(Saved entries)
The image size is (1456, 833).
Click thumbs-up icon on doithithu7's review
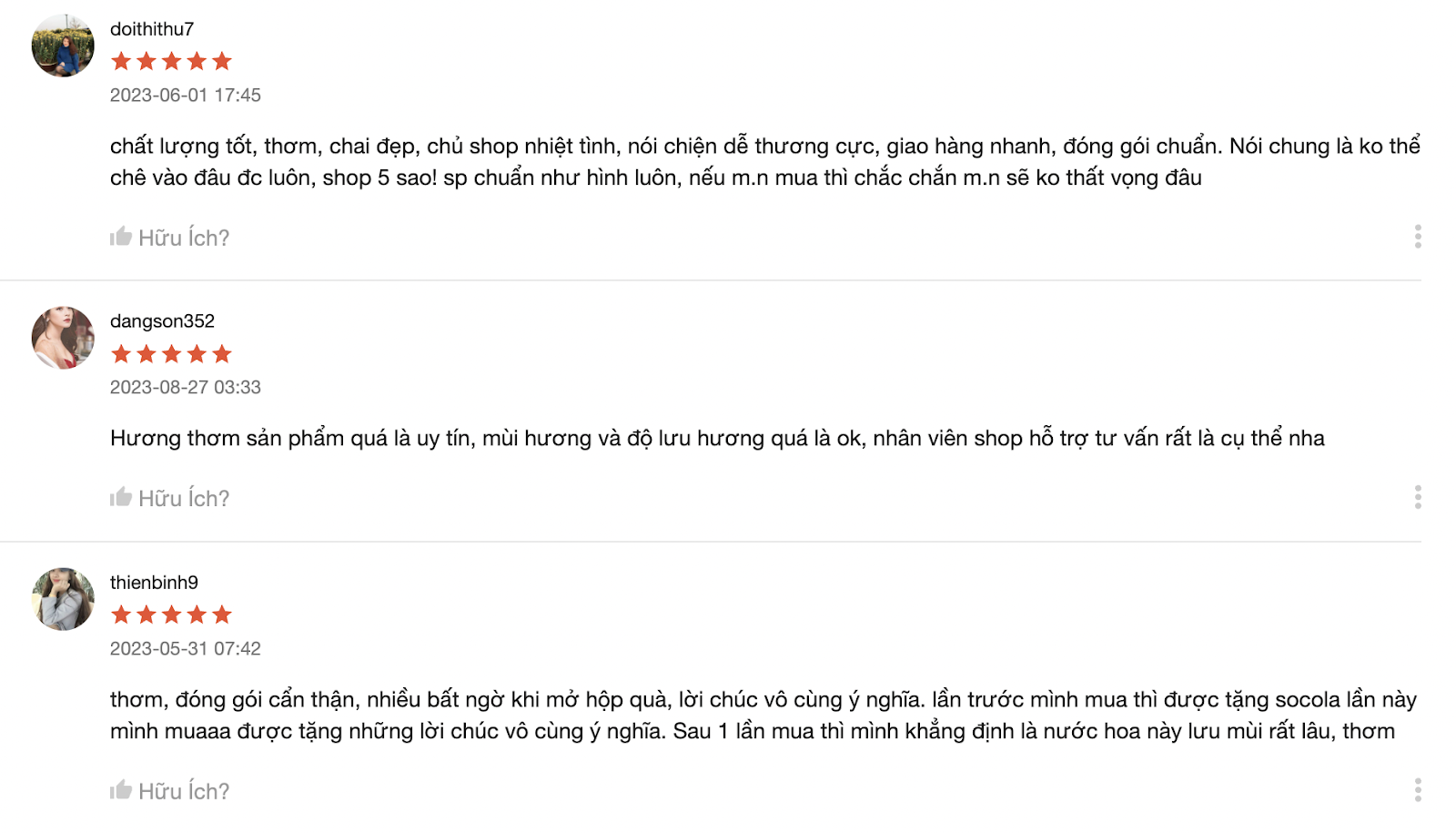(121, 237)
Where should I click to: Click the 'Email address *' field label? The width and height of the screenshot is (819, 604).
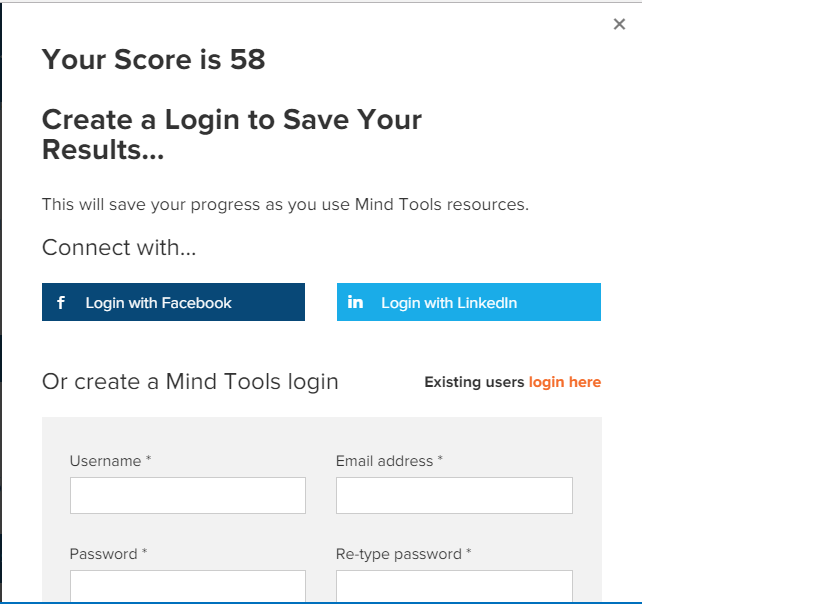click(x=389, y=461)
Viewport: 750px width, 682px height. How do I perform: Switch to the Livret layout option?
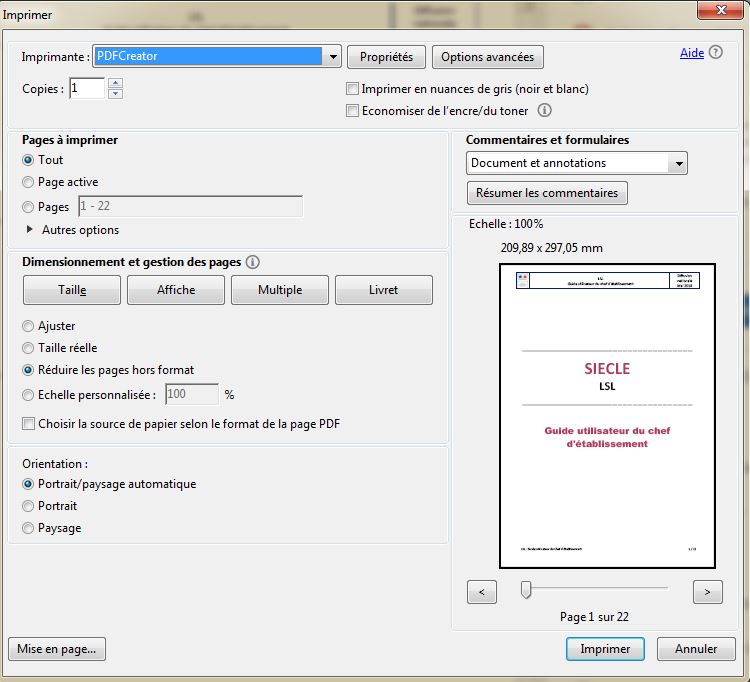pos(383,290)
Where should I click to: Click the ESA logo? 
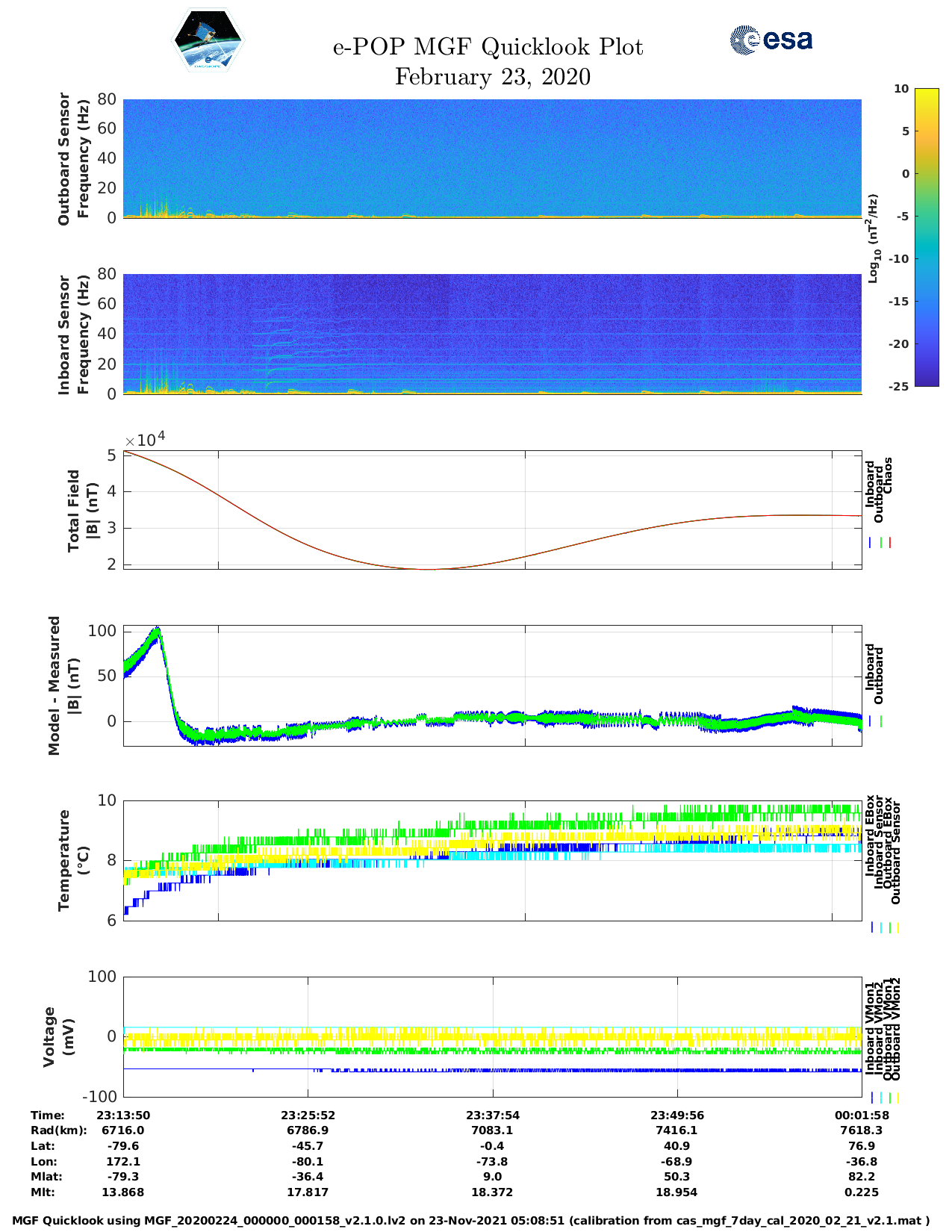point(771,40)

WHAT IS BEING ASKED
Print all of the entries word for word. Skip any images they contain.

SOLUTION TO THIS TASK
The image size is (1456, 833).
Click thumbs-up icon on doithithu7's review
(121, 237)
Where should I click to: Click the 'Email address *' field label? The width and height of the screenshot is (819, 604).
click(x=389, y=461)
Viewport: 750px width, 682px height. How do I perform: Switch to the Livret layout option?
pos(383,290)
Where should I click to: Click the ESA logo? 
point(771,40)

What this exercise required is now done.